Defiance Travel Journal Day 7: Thursday, Jan. 3 2013, Masada, the Dead Sea, Jerusalem
We woke up in the Bedouin tent at the crack of dawn to begin our longest day of activities. We hiked up the famous mountain of Masada, which is located in the desert along the Dead Sea. The story of Masada is extremely inspiring: the plateau of the mountain had been developed into a town and palace for King Herod, but when the Romans conquered Israel the Jews all of the country were forced into slavery or killed. The residents of Masada held their ground in their beautiful city and managed to outsmart the Roman soldiers. Finally, after years, the Romans built a ramp up the mountain to conquer Masada. The night before the Romans completed the ramp, the Jews of Masada decided to take their own lives instead of become subjected to the horrors of the Roman empire. The ruins of this legendary city are still intact and reveal so much about the Israeli, Jewish, and human spirits.

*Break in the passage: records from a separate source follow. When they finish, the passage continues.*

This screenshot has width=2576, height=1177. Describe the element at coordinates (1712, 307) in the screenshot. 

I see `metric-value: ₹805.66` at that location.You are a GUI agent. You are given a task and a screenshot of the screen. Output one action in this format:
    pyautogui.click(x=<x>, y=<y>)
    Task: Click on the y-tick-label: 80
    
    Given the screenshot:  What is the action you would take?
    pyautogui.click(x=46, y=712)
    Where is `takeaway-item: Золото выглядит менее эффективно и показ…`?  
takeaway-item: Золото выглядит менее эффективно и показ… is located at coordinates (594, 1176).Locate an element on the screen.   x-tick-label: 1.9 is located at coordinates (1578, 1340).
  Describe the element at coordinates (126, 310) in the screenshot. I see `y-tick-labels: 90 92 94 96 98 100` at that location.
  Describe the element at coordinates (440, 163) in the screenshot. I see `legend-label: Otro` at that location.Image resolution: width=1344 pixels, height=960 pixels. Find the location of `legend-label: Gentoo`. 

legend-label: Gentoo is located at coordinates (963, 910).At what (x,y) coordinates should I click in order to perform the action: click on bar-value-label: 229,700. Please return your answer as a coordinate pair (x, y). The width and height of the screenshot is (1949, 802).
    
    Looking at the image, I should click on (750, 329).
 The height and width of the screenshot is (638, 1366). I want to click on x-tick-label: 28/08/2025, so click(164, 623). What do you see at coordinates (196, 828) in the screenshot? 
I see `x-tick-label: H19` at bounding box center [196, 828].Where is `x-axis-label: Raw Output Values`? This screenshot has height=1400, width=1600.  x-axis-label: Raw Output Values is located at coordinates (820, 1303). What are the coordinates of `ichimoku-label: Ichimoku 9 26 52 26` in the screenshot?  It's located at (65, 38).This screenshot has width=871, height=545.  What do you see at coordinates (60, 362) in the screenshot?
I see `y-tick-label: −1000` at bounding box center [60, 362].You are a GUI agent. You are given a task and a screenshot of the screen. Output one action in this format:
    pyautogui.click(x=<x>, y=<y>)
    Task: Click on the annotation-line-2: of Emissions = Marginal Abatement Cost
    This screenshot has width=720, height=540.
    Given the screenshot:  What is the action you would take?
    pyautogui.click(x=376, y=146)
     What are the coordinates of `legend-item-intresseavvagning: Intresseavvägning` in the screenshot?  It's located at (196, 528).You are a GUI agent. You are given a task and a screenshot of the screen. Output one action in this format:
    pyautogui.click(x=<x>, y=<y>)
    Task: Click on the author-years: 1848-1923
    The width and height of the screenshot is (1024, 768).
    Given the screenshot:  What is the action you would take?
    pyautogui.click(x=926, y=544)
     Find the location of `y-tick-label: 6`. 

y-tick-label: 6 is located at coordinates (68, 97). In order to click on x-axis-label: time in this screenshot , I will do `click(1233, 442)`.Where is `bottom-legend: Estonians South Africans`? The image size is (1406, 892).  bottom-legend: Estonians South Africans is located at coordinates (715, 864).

From Masada we headed to the nearby Dead Sea where we floated in the salty waters and exfoliated with the nutrient sand. The Dead Sea is the point of lowest elevation in the world, which is one of the reasons why the water is so salty. It is salty enough to cause you to float when you are in it, and it gets its name because no living creatures can live in such salty water. After our float we took our salty selves to Jerusalem, my favorite city in the world.
Jerusalem truly is the City of Gold. There is so much rich history and culture in this incredible place, and we finally arrived! Our first glimpse of the city was at beautiful square overlooking the entire Jerusalem area right as the sun was setting. We were greeted by a group of native drummers and an amazing candle lighting celebration on top of the city to honor our presence in Jerusalem. Even though this welcome was incredible and I had been to Jerusalem before, in that moment overlooking the city I had a great sense of anticipation. I had been so excited to arrive in Jerusalem, but also felt humbled and the need to find honor in this city.
In that moment overlooking Jerusalem I realized that the true source of my connection to Israel and to Jerusalem extended far beyond my identity as a Jew. Steve, my father’s best friend who was killed in a car accident, is buried in Jerusalem. My namesake. The man whose name I carry, who I have heard about my entire life, whose existence I honor with my very own, is buried in Jerusalem. It was then that I felt a true sense of commitment not only to my Jewish community at large, but to his memory and his legacy. Knowing that I would be experiencing Steve’s city, the streets he walked on and the sites he saw, was one of the most humbling and inspiring experiences I’ve had in my entire life.